Face-threatening acts Some acts “threaten” a person’s face. These are called face-threatening acts. Often we use mitigation devices to take the edge off face-threatening acts. Politeness and cross-cultural pragmatic The particular nature of face varies across cultures and politeness strategies are not necessarily universal. What may be a face-threatening act in one culture may not be seen in the same way in another. Discourse grammar Cataphoric reference Cataphoric reference describes an item which refers forward to another word or phrase which is used later in the text. Exophoric reference Exophoric reference looks outside the text to the situation in which the text occurs for the identity of the item being referred to. Homophoric reference Homophoric reference is where the identity of the item can be retrieved by reference to culture knowledge rather than the specific context of the text. Comparative and bridging reference With comparative reference the identity of the presumed item is retrieved not because it has already been mentioned but because an item with which it is being compared has been mentioned. A bridging reference is where an item refers to something that has to be inferentially derived from the text or situation, something that has to be presumed indirectly. Lexical cohesion Lexical cohesion refers to relationships in meaning between lexical items in a text and content words and the relationship between them. Repetition Repetition refers to words that are repeated in a text. Synonymy Synonymy refers to words which are similar in meaning. Antonymy Antonymy describes opposite or contrastive meanings. Hyponymy Hyponymy refers to classes of lexical items where the relationship between them is one of general-specific. Meronymy Meronymy is where lexical items are in a whole to part relationship with each other. Collocation Collocation describes associations between vocabulary items which have a tendency to co-occur, such as combinations of adjectives and nouns Expectancy relations This occurs where there is a predictable relationship between a verb and either the subject or the object of the verb (waste/time).
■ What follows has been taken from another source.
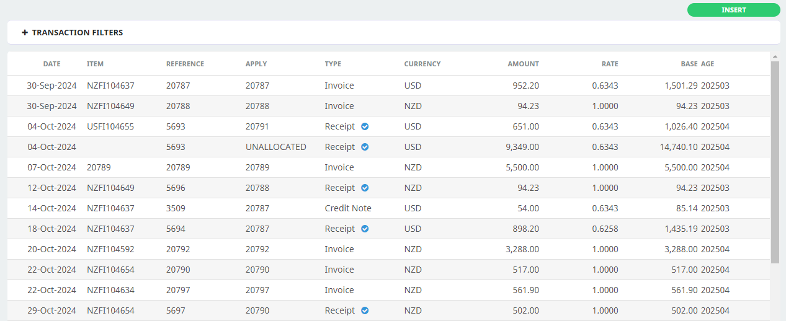Select first invoice row NZFI104637 20787
Image resolution: width=786 pixels, height=321 pixels.
pos(389,86)
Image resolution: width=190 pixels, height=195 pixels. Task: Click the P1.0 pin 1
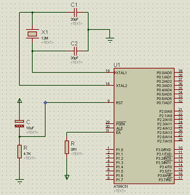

Conjunction Conjunctions are described by Halliday and Hasan under the groupings of: additive conjunctions: and, or, moreover, in addition comparative conjunctions: whereas, but, on the other hand, equally temporal conjunctions: while, when, after, meanwhile consequential conjunctions: so that, because, thus, since, if, therefore Substitution and ellipsis With substitution a substitute form is used for another language item, phrase or group. With ellipsis some essential element is omitted from the text and can be recovered by referring to a preceding element in the text. Theme and rheme Theme is the starting point of a clause, what the clause is about. The remainder of the clause is the rheme. The theme introduces information prominence to the clause. Interpersonal theme refers to an item that comes before the rheme which indicates the relationship between participants in the text, or the position or point of view that is being taken in the clause (perhaps, sometimes, generally, surely, to my mind, frankly, kindly, no doubt, hopefully). Multiple theme: there is more than a single thematic element in the theme component of the clause. Thematic progression Thematic progression refers to the way in which the theme of a clause may pick up, or repeat, a meaning from a preceding theme or rheme. One example of thematic progression is the constant theme: theme 1 is picked up and repeated at the beginning of the next clause. Another pattern of thematic progression is when the subject matter om the rheme of one clause is taken up in the theme of a following clause, this is referred to as linear theme. In a multiple theme/split rheme progression, a rheme may include a number of different pieces of information, each of which may be taken up as the theme in a number of subsequent clauses.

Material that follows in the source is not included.